▶ DIRECTIONS
Rewrite the entries from the line containing "Describe the element at coordinates (841, 476)" through the end of the entries, replacing each "screenshot" with "screen image" and keeping everything else the same. Omit the pictures from your answer.

(Extracted records)
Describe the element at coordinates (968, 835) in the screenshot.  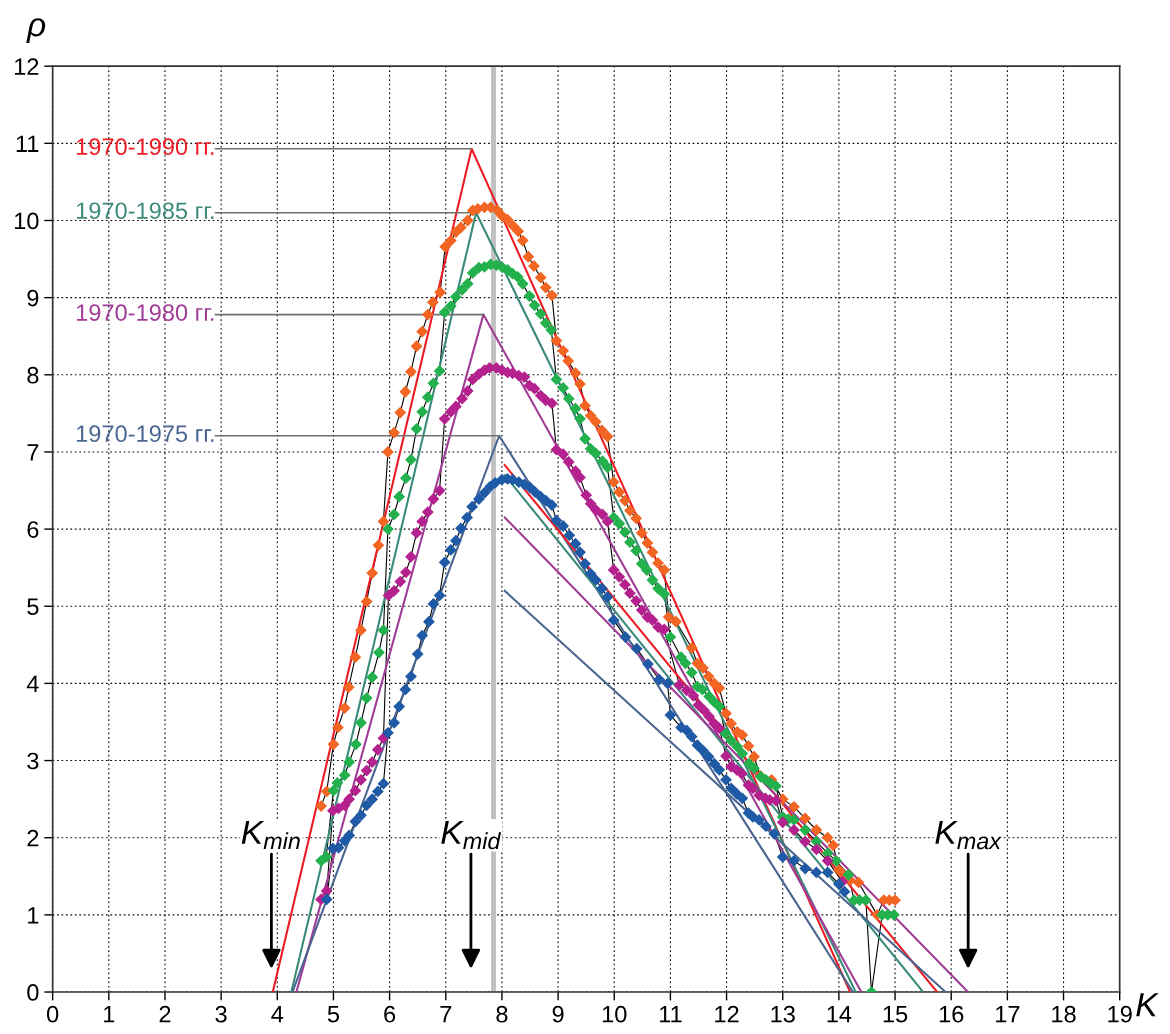
I see `annotation: K$_{max}$` at that location.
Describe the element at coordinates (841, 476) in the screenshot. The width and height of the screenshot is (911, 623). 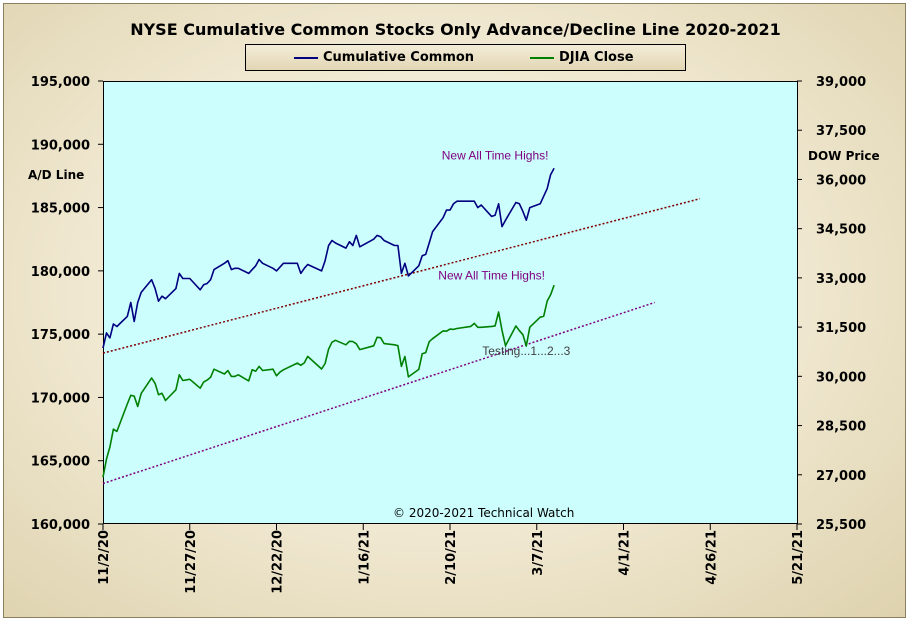
I see `right-axis-tick-label: 27,000` at that location.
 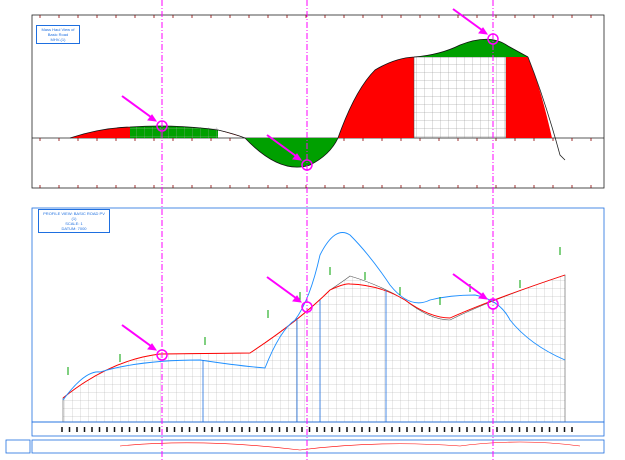 I want to click on structure-lines, so click(x=294, y=356).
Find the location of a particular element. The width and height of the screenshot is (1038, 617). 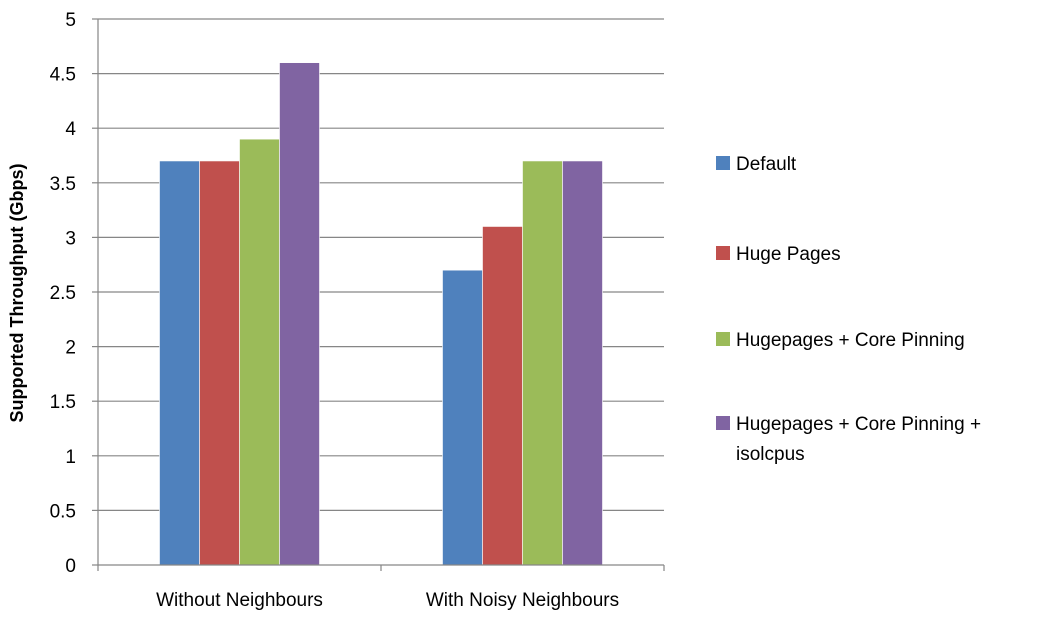

y-tick-labels: 0 0.5 1 1.5 2 2.5 3 3.5 4 4.5 5 is located at coordinates (64, 294).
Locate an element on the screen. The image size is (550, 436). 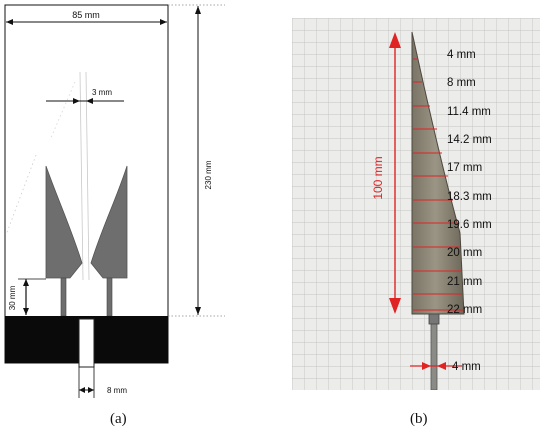
rod-arrow-left is located at coordinates (426, 366).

▶ SOLVED EXERCISE
Describe the element at coordinates (841, 476) in the screen image. The width and height of the screen image is (911, 623). 
I see `right-axis-tick-label: 27,000` at that location.
  I want to click on structure-lines, so click(x=294, y=356).
Find the location of a particular element. The width and height of the screen image is (1038, 617). 

y-tick-labels: 0 0.5 1 1.5 2 2.5 3 3.5 4 4.5 5 is located at coordinates (64, 294).
Locate an element on the screen. The image size is (550, 436). 
rod-arrow-left is located at coordinates (426, 366).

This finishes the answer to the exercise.